Metin Bölümü =

---------------

Balıkesir’deki heyecanı bizzat gören ve Milli Mücadele’yi büyük bir gaza olarak değerlendiren Mehmet Akif, burada son derece duygu yoğunluğu yaşamış, “ Zafer yolu, bu yoldur.” demiştir.
Hasan Basri, Mehmet Akif’in Balıkesir’deki çalışmaları için şöyle der: “Balıkesir’de başlayan milli hareketlerde bile Akif’in bir rolü vardır. O, İstanbul’da Darü’l-hikme azasındandı. Balıkesir’e koşup geldi. Halka müessir bir hitabe verdi, milli hareketleri teşci etti. O tunç hitabenin tanini hala Balıkesirlilerin kulaklarında çınlar.”
Akif’in Darü’l-Hikmet’ül-İslamiye’deki Görevine Son Verilmesi
Mehmet Akif, Zağnos Paşa Camii’nde 23 Ocak 1920 ile 6 Şubat tarihlerinde vaaz vermiştir. Akif bu vaazlarında milli birlik ve beraberliğin önemi ile kurtuluş çareleri üzerinde durmuştur. Balıkesir vaazlarından sonra da İstanbul’a geçer. Ancak İstanbul’da onu Darü’l-Hikmet’ül-İslamiye’deki görevinin sona erdiği haberi beklemektedir. Milli Mücadele’yi desteklediği sabit olunca İstanbul Hükümeti tarafından 16 Mayıs 1920’de Darü’l-Hikme’deki görevine son verilir. Kaynakların çoğu Akif’in Darü’l-Hikmetü’l-İslamiye’deki görevinden azledilmesinin sebebini Zağnos Paşa Camiindeki vaazlarını gösterir.
Akif Ankara Yollarında…
Mütarekenin acı günleri birbirini kovalıyor, Anadolu’da ise Milli Hareket gitgide genişlemektedir. Akan nehir sularının birleştiği deniz gibi vatanseverler de Ankara’nın yolunu tutmuştur. Milet ve vatan sevdalıları Ankara’da buluşmaya başlar.

---------------

Veri Kümesi Alıntısı =
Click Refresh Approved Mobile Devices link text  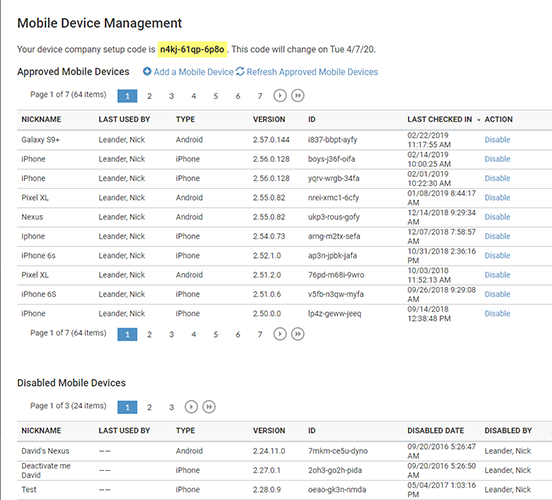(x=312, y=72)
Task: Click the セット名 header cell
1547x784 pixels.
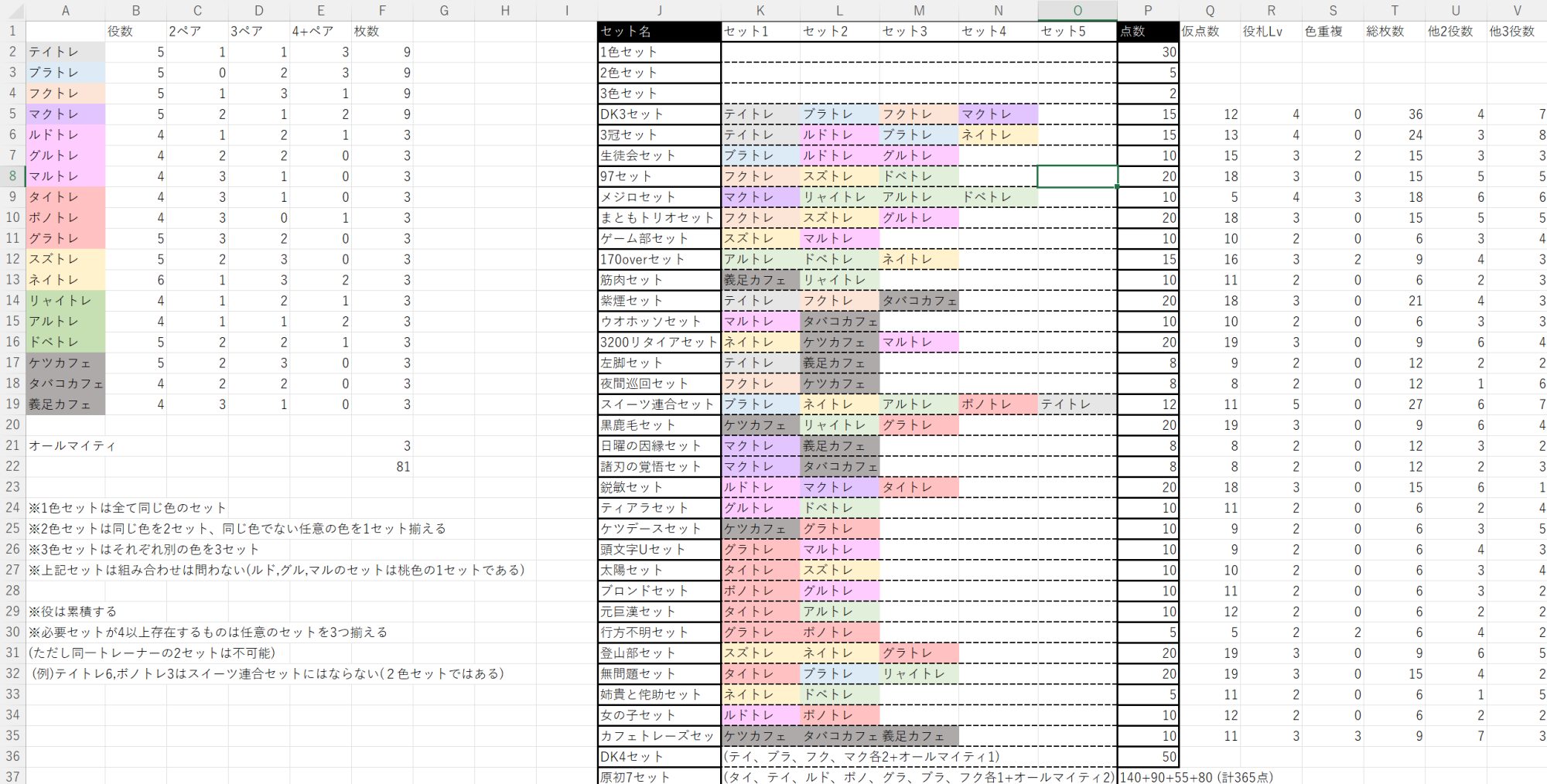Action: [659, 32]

---------------

Yazılı Problem 1 = Mehmet Akif hakkındaki metinde "Akif Ankara Yollarında…" ifadesinden "Ankara’da buluşmaya başlar." ifadesine kadar olan kısmı hiçbir değişiklik yapmadan yeniden yazınız.
Yazılı Problem 2 =
Mehmet Akif hakkındaki metne göre aşağıdaki soruları yanıtlayınız.
(a) Mehmet Akif Balıkesir'de hangi sözü söylemiştir?
(b) Akif, Zağnos Paşa Camii'nde hangi tarihler arasında vaaz vermiştir?
(c) İstanbul Hükümeti, Akif'in Darü'l-Hikme'deki görevine hangi tarihte son vermiştir?
Yazılı Problem 3 = Mehmet Akif hakkındaki metni bittiği yerden devam ettiriniz.
Bu malzeme başka bir kaynaktan alınmıştır.

Sonuç 1 =
Akif Ankara Yollarında…
Mütarekenin acı günleri birbirini kovalıyor, Anadolu’da ise Milli Hareket gitgide genişlemektedir. Akan nehir sularının birleştiği deniz gibi vatanseverler de Ankara’nın yolunu tutmuştur. Milet ve vatan sevdalıları Ankara’da buluşmaya başlar.

Sonuç 2 =
(a) "Zafer yolu, bu yoldur."
(b) 23 Ocak 1920 ile 6 Şubat tarihleri arasında
(c) 16 Mayıs 1920'de

Sonuç 3 =
Sebilürreşat dergisi, Anadolu’da başlayan Milli Hareket’i desteklemektedir. Anadolu’yu savunan ve İngilizlere hücum eden Hüseyin Kıdvay’a ait bir kitap, Ömer Rıza tarafından Türkçe’ye çevrilip (İslam’a Çekilen Kılıç) gizlice bastırarak Anadolu’ya gönderildiğini gibi özel kuryeyle Anadolu’dan gelen mektup ve gazeteler, Sebilürreşat yazıhanesinde ulaşmakta oradan sahiplerine dağılmaktadır. Enver Paşa tarafından daha önce getirilip askere meç talimi yaptıran Hüseyin Makbul ismindeki bir Hintli, İngilizler tarafından idama mahkûm edilmiştir. Mehmet Akif, her şeyi göze alarak Makbul’ün eline bir mektup vermiş ve gizlice Eskişehir’de bulunan Serum Darülistihzârı Müdürü Şefik Bey’e göndermiştir. Makbul, bir süre Eskişehir’de kaldıktan sonra ülkesine gider.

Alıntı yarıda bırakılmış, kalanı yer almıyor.